Arabic Knowledge@Wharton: It was interesting that kids were downloading foreign newspapers like The New York Times and El Pais. What does that tell us about the kids?
Risher: It's one of the great things about our program: that kids have access to the entire world's library of information. You can walk down an aisle in a classroom and see that no two kids are reading the same thing. Kids are curious everywhere… and now our kids have access to great content.
Arabic Knowledge@Wharton: Children can take it home at night and share it with their family or use the text-to-speech function so illiterate relatives may also benefit from digital books. When you take your statistics for books that are read, do you account for the shared usage?
Risher: Our published statistics do not account for shared usage aside from some qualitative data, although we do realize the positive impact of the e-books at the family and community levels, and are starting to think about how we assess that impact and capture that data.

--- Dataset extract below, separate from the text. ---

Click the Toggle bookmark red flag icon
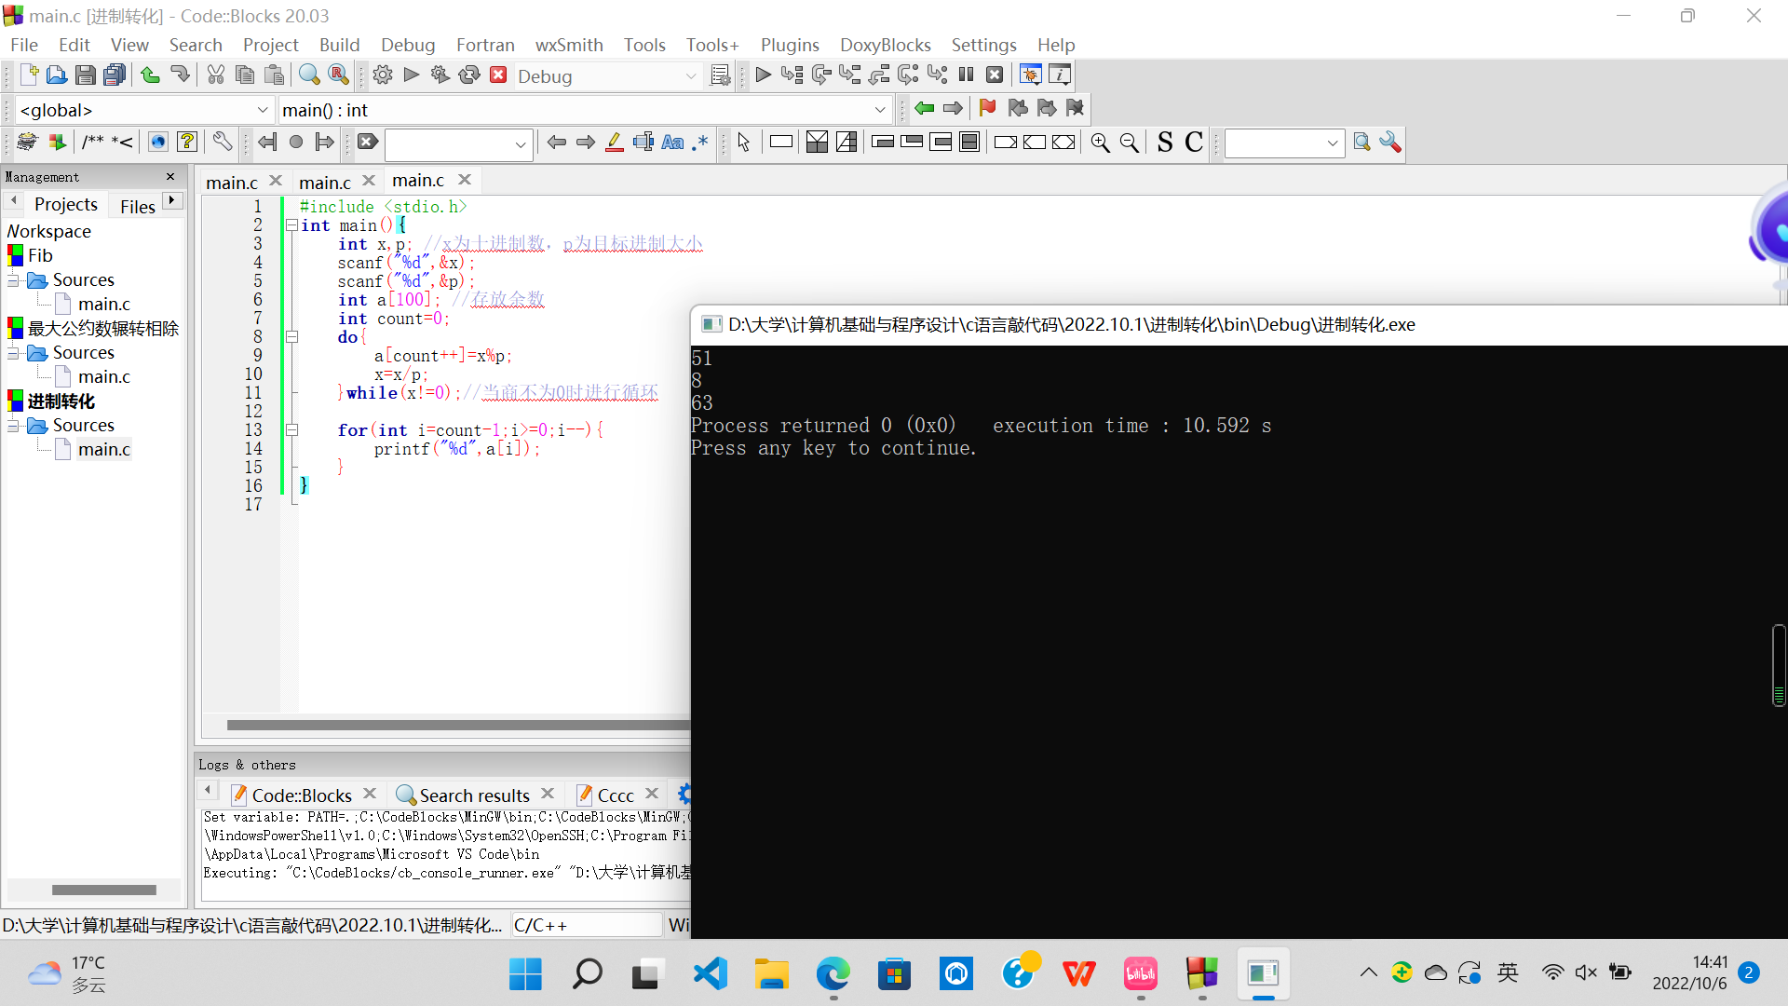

Arabic Knowledge@Wharton: How do you deal with the power issues? In some places with high cellphone penetration, are people charging them in kiosks or solar power? Can they do the same with e-readers?
Risher: E-readers have an extraordinary long battery life, but they do need charging. In our first pilot we partnered with an organization to use solar power and we're working with other organizations to create solar-powered cases for the e-readers.
Arabic Knowledge@Wharton: You're now going through other platforms besides Kindle like the cellphone application, stating that you'll remain device-agnostic. What made you decide to do that?
Risher: Our core mission is to enable folks all over the developing world to read. We do that by using new technology to deliver thousands of books to those who previously had few to no books. Last year, Worldreader began to investigate the development of a book app for mobile phones as just another way to deliver more books to more people. Mobile penetration across the developing world is skyrocketing and in many African countries, including Ghana, it has reached over 80%. Our book app is essentially a personal library on a device already in billions of people's hand. And the growth is staggering: Our app readership now is at half a million readers per month reading 24 pages and is growing on average at 20% per month.